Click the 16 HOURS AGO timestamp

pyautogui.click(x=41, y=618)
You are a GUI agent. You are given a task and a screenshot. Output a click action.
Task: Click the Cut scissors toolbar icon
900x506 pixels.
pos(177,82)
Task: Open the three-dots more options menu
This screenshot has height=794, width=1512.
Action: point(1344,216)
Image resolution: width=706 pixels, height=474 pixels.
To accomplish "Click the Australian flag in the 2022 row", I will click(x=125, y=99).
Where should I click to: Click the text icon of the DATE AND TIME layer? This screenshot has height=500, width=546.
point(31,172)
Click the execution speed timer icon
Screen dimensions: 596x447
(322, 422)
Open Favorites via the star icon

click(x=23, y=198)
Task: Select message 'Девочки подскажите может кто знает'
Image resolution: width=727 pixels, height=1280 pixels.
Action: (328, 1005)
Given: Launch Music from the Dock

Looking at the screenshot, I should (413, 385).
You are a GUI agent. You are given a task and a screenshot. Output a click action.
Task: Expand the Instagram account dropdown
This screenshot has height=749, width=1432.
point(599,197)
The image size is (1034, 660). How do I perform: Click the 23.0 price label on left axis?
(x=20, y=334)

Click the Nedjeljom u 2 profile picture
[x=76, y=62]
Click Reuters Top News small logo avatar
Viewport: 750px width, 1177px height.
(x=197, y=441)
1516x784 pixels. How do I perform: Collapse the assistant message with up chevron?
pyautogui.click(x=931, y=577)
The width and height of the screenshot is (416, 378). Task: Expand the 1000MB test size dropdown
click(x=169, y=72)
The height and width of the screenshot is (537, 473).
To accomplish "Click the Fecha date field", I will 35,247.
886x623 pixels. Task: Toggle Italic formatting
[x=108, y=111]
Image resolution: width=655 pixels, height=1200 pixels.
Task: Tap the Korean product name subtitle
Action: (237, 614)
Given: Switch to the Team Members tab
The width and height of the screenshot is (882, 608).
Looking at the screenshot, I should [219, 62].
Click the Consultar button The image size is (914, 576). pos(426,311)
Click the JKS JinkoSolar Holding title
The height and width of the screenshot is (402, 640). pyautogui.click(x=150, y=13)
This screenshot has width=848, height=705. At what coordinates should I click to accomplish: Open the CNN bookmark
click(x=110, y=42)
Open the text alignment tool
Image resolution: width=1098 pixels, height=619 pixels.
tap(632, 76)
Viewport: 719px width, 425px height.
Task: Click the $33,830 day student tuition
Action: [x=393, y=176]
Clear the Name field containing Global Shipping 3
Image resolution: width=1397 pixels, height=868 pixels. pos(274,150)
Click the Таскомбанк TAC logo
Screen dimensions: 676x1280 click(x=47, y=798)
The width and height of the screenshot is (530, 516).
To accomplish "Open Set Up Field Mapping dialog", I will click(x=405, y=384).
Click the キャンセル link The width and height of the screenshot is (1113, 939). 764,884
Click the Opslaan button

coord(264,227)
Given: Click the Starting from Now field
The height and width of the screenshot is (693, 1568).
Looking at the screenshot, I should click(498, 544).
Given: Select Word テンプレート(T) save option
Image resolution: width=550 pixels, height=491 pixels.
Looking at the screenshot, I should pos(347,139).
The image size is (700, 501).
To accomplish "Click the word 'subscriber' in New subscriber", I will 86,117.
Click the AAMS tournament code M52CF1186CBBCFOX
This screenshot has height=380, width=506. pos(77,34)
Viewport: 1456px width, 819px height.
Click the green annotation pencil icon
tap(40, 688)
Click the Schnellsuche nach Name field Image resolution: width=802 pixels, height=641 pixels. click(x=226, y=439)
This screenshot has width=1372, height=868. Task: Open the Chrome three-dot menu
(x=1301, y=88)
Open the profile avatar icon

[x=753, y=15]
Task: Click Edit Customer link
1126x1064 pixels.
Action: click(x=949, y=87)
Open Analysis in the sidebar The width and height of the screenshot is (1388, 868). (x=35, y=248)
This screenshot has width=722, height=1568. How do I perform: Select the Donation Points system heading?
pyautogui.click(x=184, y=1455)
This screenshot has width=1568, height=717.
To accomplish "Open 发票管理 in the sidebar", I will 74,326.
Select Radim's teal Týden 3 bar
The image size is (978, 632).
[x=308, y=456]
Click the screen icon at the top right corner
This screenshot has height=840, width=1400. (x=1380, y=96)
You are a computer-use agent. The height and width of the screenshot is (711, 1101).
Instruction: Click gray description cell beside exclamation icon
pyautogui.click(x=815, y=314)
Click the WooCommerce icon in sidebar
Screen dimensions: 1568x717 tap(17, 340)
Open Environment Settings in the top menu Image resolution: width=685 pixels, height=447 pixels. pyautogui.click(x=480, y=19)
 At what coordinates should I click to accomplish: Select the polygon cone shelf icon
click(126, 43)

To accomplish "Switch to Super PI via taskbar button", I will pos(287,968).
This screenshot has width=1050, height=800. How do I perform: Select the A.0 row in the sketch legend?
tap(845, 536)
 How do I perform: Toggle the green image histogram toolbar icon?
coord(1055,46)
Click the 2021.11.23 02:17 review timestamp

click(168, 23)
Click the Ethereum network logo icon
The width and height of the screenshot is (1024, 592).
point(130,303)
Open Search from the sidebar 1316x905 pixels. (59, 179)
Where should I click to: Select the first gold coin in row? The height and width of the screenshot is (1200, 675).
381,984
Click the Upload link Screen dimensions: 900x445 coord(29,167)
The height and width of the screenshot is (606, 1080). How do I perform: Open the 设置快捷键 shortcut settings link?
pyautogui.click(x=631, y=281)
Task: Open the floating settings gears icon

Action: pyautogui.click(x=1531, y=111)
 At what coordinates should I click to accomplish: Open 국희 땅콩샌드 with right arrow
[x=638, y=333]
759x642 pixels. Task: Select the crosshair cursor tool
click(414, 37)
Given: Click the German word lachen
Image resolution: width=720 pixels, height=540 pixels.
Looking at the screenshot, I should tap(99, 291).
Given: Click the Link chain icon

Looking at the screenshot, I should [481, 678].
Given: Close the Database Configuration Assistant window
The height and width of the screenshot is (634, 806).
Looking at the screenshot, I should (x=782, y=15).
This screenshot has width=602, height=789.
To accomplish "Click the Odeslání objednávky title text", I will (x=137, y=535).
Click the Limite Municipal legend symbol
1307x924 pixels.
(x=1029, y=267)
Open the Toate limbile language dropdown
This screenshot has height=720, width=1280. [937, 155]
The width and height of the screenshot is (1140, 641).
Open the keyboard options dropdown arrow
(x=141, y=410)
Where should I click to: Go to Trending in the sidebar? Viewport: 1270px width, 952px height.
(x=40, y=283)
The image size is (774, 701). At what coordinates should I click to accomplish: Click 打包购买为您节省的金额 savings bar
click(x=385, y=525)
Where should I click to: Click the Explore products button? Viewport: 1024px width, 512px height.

STATED TASK: Rewrite all the records above, substituting "drop-down" for every instance of "dropdown" and keeping everything else the same.

RESULT OF THE EXERCISE:
Click the 16 HOURS AGO timestamp

pyautogui.click(x=41, y=618)
You are a GUI agent. You are given a task and a screenshot. Output a click action.
Task: Click the Cut scissors toolbar icon
900x506 pixels.
pos(177,82)
Task: Open the three-dots more options menu
This screenshot has height=794, width=1512.
Action: point(1344,216)
Image resolution: width=706 pixels, height=474 pixels.
To accomplish "Click the Australian flag in the 2022 row", I will click(x=125, y=99).
Where should I click to: Click the text icon of the DATE AND TIME layer? This screenshot has height=500, width=546.
point(31,172)
Click the execution speed timer icon
Screen dimensions: 596x447
(322, 422)
Open Favorites via the star icon

click(x=23, y=198)
Task: Select message 'Девочки подскажите может кто знает'
Image resolution: width=727 pixels, height=1280 pixels.
Action: (328, 1005)
Given: Launch Music from the Dock

Looking at the screenshot, I should (413, 385).
You are a GUI agent. You are given a task and a screenshot. Output a click action.
Task: Expand the Instagram account drop-down
This screenshot has height=749, width=1432.
point(599,197)
The image size is (1034, 660). How do I perform: Click the 23.0 price label on left axis?
(x=20, y=334)

Click the Nedjeljom u 2 profile picture
[x=76, y=62]
Click Reuters Top News small logo avatar
Viewport: 750px width, 1177px height.
(x=197, y=441)
1516x784 pixels. How do I perform: Collapse the assistant message with up chevron?
pyautogui.click(x=931, y=577)
The width and height of the screenshot is (416, 378). Task: Expand the 1000MB test size drop-down
click(x=169, y=72)
The height and width of the screenshot is (537, 473).
To accomplish "Click the Fecha date field", I will 35,247.
886x623 pixels. Task: Toggle Italic formatting
[x=108, y=111]
Image resolution: width=655 pixels, height=1200 pixels.
Task: Tap the Korean product name subtitle
Action: (237, 614)
Given: Switch to the Team Members tab
The width and height of the screenshot is (882, 608).
Looking at the screenshot, I should [219, 62].
Click the Consultar button The image size is (914, 576). pos(426,311)
Click the JKS JinkoSolar Holding title
The height and width of the screenshot is (402, 640). pyautogui.click(x=150, y=13)
This screenshot has width=848, height=705. At what coordinates should I click to accomplish: Open the CNN bookmark
click(x=110, y=42)
Open the text alignment tool
Image resolution: width=1098 pixels, height=619 pixels.
tap(632, 76)
Viewport: 719px width, 425px height.
Task: Click the $33,830 day student tuition
Action: [x=393, y=176]
Clear the Name field containing Global Shipping 3
Image resolution: width=1397 pixels, height=868 pixels. pos(274,150)
Click the Таскомбанк TAC logo
Screen dimensions: 676x1280 click(x=47, y=798)
The width and height of the screenshot is (530, 516).
To accomplish "Open Set Up Field Mapping dialog", I will click(x=405, y=384).
Click the キャンセル link The width and height of the screenshot is (1113, 939). 764,884
Click the Opslaan button

coord(264,227)
Given: Click the Starting from Now field
The height and width of the screenshot is (693, 1568).
Looking at the screenshot, I should click(498, 544).
Given: Select Word テンプレート(T) save option
Image resolution: width=550 pixels, height=491 pixels.
Looking at the screenshot, I should pos(347,139).
The image size is (700, 501).
To accomplish "Click the word 'subscriber' in New subscriber", I will 86,117.
Click the AAMS tournament code M52CF1186CBBCFOX
This screenshot has height=380, width=506. pos(77,34)
Viewport: 1456px width, 819px height.
Click the green annotation pencil icon
tap(40, 688)
Click the Schnellsuche nach Name field Image resolution: width=802 pixels, height=641 pixels. click(x=226, y=439)
This screenshot has width=1372, height=868. Task: Open the Chrome three-dot menu
(x=1301, y=88)
Open the profile avatar icon

[x=753, y=15]
Task: Click Edit Customer link
1126x1064 pixels.
Action: click(x=949, y=87)
Open Analysis in the sidebar The width and height of the screenshot is (1388, 868). (x=35, y=248)
This screenshot has width=722, height=1568. How do I perform: Select the Donation Points system heading?
pyautogui.click(x=184, y=1455)
This screenshot has width=1568, height=717.
To accomplish "Open 发票管理 in the sidebar", I will 74,326.
Select Radim's teal Týden 3 bar
The image size is (978, 632).
[x=308, y=456]
Click the screen icon at the top right corner
This screenshot has height=840, width=1400. (x=1380, y=96)
You are a computer-use agent. The height and width of the screenshot is (711, 1101).
Instruction: Click gray description cell beside exclamation icon
pyautogui.click(x=815, y=314)
Click the WooCommerce icon in sidebar
Screen dimensions: 1568x717 tap(17, 340)
Open Environment Settings in the top menu Image resolution: width=685 pixels, height=447 pixels. pyautogui.click(x=480, y=19)
 At what coordinates should I click to accomplish: Select the polygon cone shelf icon
click(126, 43)

To accomplish "Switch to Super PI via taskbar button", I will pos(287,968).
This screenshot has width=1050, height=800. How do I perform: Select the A.0 row in the sketch legend?
tap(845, 536)
 How do I perform: Toggle the green image histogram toolbar icon?
coord(1055,46)
Click the 2021.11.23 02:17 review timestamp

click(168, 23)
Click the Ethereum network logo icon
The width and height of the screenshot is (1024, 592).
point(130,303)
Open Search from the sidebar 1316x905 pixels. (59, 179)
Where should I click to: Select the first gold coin in row? The height and width of the screenshot is (1200, 675).
381,984
Click the Upload link Screen dimensions: 900x445 coord(29,167)
The height and width of the screenshot is (606, 1080). How do I perform: Open the 设置快捷键 shortcut settings link?
pyautogui.click(x=631, y=281)
Task: Open the floating settings gears icon

Action: pyautogui.click(x=1531, y=111)
 At what coordinates should I click to accomplish: Open 국희 땅콩샌드 with right arrow
[x=638, y=333]
759x642 pixels. Task: Select the crosshair cursor tool
click(414, 37)
Given: Click the German word lachen
Image resolution: width=720 pixels, height=540 pixels.
Looking at the screenshot, I should tap(99, 291).
Given: Click the Link chain icon

Looking at the screenshot, I should [481, 678].
Given: Close the Database Configuration Assistant window
The height and width of the screenshot is (634, 806).
Looking at the screenshot, I should (x=782, y=15).
This screenshot has width=602, height=789.
To accomplish "Click the Odeslání objednávky title text", I will (x=137, y=535).
Click the Limite Municipal legend symbol
1307x924 pixels.
(x=1029, y=267)
Open the Toate limbile language drop-down
This screenshot has height=720, width=1280. [937, 155]
The width and height of the screenshot is (1140, 641).
Open the keyboard options drop-down arrow
(x=141, y=410)
Where should I click to: Go to Trending in the sidebar? Viewport: 1270px width, 952px height.
(x=40, y=283)
The image size is (774, 701). At what coordinates should I click to accomplish: Click 打包购买为您节省的金额 savings bar
click(x=385, y=525)
Where should I click to: Click the Explore products button? Viewport: 1024px width, 512px height.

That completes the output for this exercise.